Entercom late Friday announced it would dramatically slash the quarterly dividend it pays to shareholders, from 9 cents per share to just 2 cents, and reinvest the roughly $39 million in annual capital freed up to buy back stock and speed up deleveraging. Investors frowned on the move, pushing the company’s stock down 14% in after-hours trading, after a tumultuous week that saw the stock slide 36% on Wednesday.
The 2 cents per share dividend will be payable on Sept. 13 to shareholders of record as of Aug. 29. It marks a reduction of 7 cents per share from the company’s previous quarterly dividend.
“We believe that redeploying capital from dividends to both share buybacks and debt reduction will allow us to drive increased shareholder value given our belief that our stock is now trading significantly below its intrinsic value and because this action will allow us to accelerate progress on our commitment to reduce total net leverage to four times,” David Field, Chairman, President and CEO, said in a statement issued Friday evening after the market closed. At that point Entercom stock was up 3% to $3.54 per share. But the surprising announcement of the dividend cut triggered a double-digit decline in after-hours trading.

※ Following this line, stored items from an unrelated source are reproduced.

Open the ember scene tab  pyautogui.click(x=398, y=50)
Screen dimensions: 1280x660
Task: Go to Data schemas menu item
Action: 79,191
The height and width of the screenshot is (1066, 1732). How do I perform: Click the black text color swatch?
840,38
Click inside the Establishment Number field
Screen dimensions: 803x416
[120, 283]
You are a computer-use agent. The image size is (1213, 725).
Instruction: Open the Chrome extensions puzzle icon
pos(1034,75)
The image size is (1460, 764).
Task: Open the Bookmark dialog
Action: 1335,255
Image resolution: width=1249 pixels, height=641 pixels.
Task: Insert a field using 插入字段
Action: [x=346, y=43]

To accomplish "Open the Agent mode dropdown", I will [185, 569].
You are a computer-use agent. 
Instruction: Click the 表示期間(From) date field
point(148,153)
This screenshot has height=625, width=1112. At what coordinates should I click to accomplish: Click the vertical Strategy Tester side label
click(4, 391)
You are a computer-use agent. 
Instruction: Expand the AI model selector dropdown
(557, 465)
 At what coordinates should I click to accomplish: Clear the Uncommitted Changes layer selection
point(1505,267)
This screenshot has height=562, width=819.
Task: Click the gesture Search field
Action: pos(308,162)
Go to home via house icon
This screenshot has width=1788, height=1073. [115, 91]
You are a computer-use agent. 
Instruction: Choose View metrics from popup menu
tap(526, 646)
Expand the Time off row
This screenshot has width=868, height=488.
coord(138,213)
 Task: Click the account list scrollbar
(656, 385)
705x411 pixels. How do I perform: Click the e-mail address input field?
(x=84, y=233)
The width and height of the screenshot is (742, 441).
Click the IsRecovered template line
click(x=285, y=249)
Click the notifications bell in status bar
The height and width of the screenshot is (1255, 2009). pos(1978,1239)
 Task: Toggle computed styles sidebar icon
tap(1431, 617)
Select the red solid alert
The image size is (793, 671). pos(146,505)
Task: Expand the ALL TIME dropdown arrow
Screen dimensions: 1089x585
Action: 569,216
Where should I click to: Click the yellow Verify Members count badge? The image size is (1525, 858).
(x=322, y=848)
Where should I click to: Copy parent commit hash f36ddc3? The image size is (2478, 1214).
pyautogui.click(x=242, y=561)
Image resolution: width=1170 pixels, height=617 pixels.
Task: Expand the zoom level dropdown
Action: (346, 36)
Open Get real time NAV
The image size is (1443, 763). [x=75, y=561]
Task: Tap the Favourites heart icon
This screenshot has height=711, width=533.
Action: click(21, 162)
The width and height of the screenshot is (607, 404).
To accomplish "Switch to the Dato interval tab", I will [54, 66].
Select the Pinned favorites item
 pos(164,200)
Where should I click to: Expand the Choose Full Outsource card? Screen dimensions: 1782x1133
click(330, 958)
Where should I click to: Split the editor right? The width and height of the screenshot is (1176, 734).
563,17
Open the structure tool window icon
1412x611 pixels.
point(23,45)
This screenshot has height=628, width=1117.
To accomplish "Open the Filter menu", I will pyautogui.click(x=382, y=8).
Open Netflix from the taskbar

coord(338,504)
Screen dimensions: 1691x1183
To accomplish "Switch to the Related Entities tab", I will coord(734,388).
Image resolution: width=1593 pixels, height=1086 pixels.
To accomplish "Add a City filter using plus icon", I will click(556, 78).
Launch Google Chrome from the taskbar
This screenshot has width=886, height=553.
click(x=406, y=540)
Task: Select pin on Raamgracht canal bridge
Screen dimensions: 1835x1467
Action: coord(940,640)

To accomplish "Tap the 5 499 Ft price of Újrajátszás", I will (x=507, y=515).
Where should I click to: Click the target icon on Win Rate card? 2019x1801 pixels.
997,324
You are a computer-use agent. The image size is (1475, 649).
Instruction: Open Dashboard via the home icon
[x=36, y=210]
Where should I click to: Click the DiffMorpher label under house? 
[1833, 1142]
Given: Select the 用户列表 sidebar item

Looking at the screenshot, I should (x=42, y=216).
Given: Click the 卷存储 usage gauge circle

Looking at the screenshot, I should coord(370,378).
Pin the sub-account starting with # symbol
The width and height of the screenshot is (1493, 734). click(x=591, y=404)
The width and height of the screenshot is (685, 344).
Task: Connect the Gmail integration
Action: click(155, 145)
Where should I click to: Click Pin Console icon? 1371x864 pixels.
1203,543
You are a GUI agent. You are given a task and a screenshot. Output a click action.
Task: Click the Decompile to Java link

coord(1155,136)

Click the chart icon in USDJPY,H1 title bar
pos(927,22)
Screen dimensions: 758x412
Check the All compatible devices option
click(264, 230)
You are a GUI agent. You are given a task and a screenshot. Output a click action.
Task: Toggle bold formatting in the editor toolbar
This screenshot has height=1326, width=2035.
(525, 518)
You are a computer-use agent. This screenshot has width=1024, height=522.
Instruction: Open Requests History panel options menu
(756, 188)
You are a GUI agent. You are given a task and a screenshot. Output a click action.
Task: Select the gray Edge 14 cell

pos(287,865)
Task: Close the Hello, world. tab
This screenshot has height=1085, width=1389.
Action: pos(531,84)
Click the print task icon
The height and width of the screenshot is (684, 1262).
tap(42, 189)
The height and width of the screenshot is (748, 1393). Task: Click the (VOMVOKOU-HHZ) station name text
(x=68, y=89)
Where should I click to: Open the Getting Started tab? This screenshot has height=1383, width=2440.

The decision to slash the dividend by 78% is rooted in the belief by the company that its stock is trading far below its fair market value and that the deep discount offers an opportunity for the company to buy back shares and reduce its leverage ratio. On its earnings call with investors last week, Field closed his opening remarks by saying, “We see our stock valuation as a complete disconnect from where we see the business and the strength of our platform and assets and capabilities, and the opportunities for growth and value creation that we believe lie in front of us.” Among the metrics the company points to are a 3% increase in Q2 revenues (minus political) and a 7% increase in EBITDA, a measure of cash flow.
The dividend announcement capped off a turbulent week for radio’s second largest company. On Wednesday morning it reported Q2 revenues rose 2.3%, lower than the 4% the company projected three months earlier. Wall Street punished the company, sending its stock price down a blistering 36% to close at $3.36 on Wednesday, causing it to lose more than one-third of its value in a single day.